Robert Mueller's comments Wednesday added context on the country's rapidly increasing use — military and otherwise — of the unmanned aerial technology that's already raised concerns in countries such as Pakistan and at home over the killing of U.S. citizens overseas.
Mueller said the domestic law enforcement agency very seldom uses drones now, but it is developing guidelines that will shape how they are to be used.
There will be a number of issues regarding drones "as they become more omnipresent, not the least of which is the drones in airspace and also the threat on privacy," Mueller said in an appearance before the Senate Judiciary Committee.
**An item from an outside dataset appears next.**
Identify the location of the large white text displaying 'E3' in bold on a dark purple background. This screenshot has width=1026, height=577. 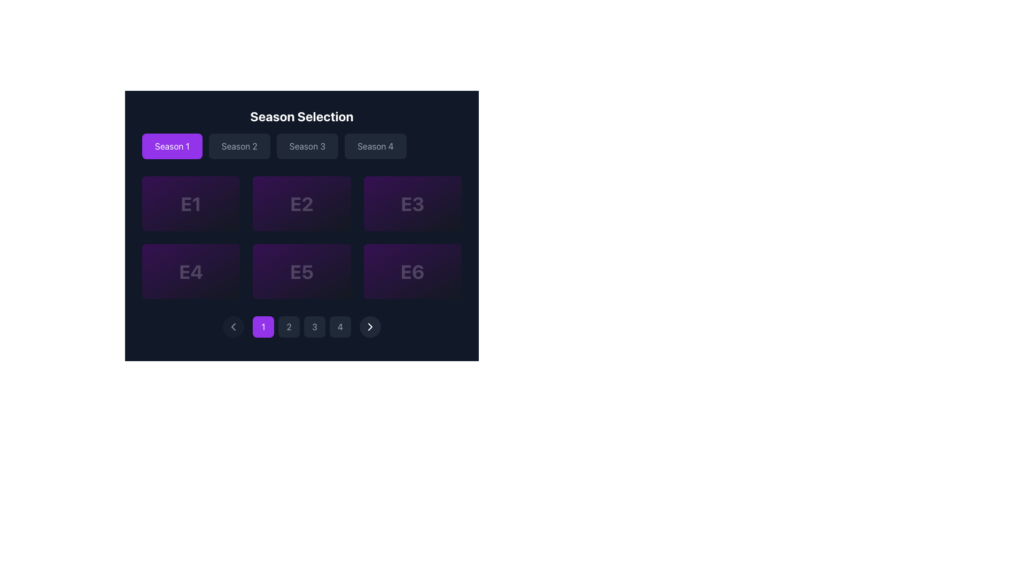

"We already have, to a certain extent, a body of law that relates to aerial surveillance and privacy relating to helicopters and small aircraft ... which could well be adapted to the use of drones," Mueller said. "It's still in its nascent stages ... but it's worthy of debate and perhaps legislation down the road."
The aerospace industry forecasts a worldwide deployment of almost 30,000 drones by 2018, with the United States accounting for half of them.
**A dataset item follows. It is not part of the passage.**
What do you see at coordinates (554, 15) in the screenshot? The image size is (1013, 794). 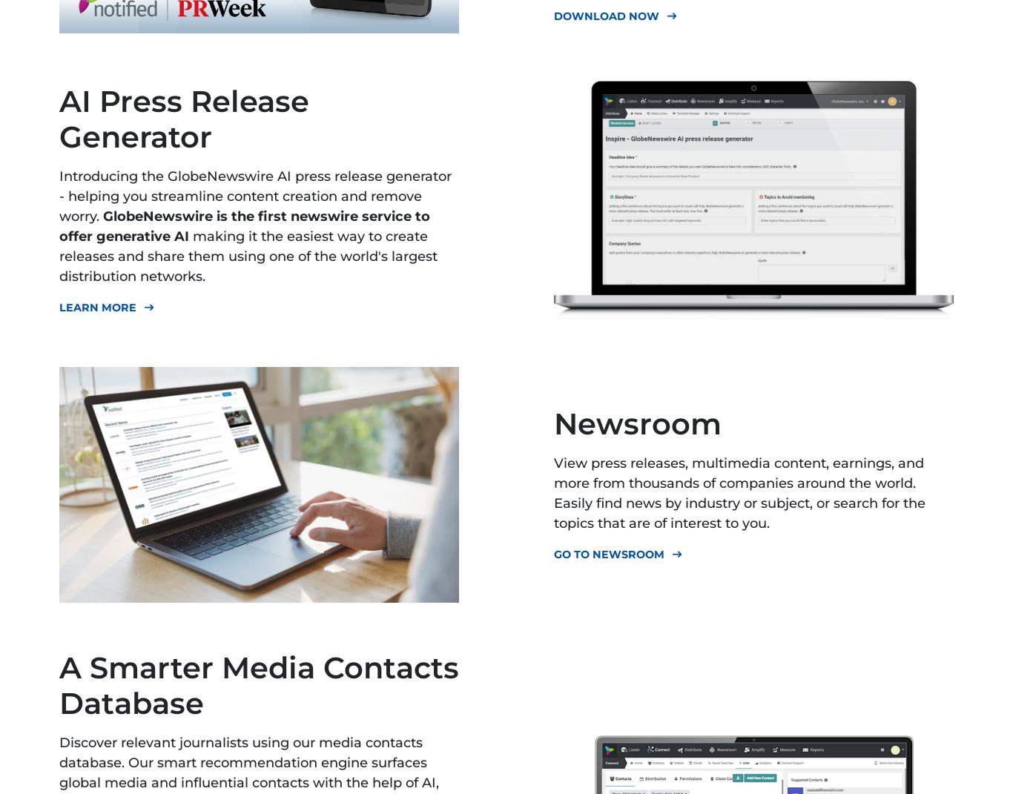 I see `'Download Now'` at bounding box center [554, 15].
Drones "allow us to learn critical information that otherwise would be difficult to obtain without introducing serious risk to law enforcement personnel," the FBI said in a statement following Mueller's comments.
The FBI used drones at night during a six-day hostage standoff in Alabama earlier this year. The standoff ended when members of an FBI rescue team stormed an underground bunker, killing a gunman before he could harm a 5-year-old boy held hostage.
The FBI said its unmanned aerial vehicles are used only to conduct surveillance operations on stationary subjects. In each instance, the FBI first must obtain the approval of the Federal Aviation Administration to use the aircraft in a very confined geographic area.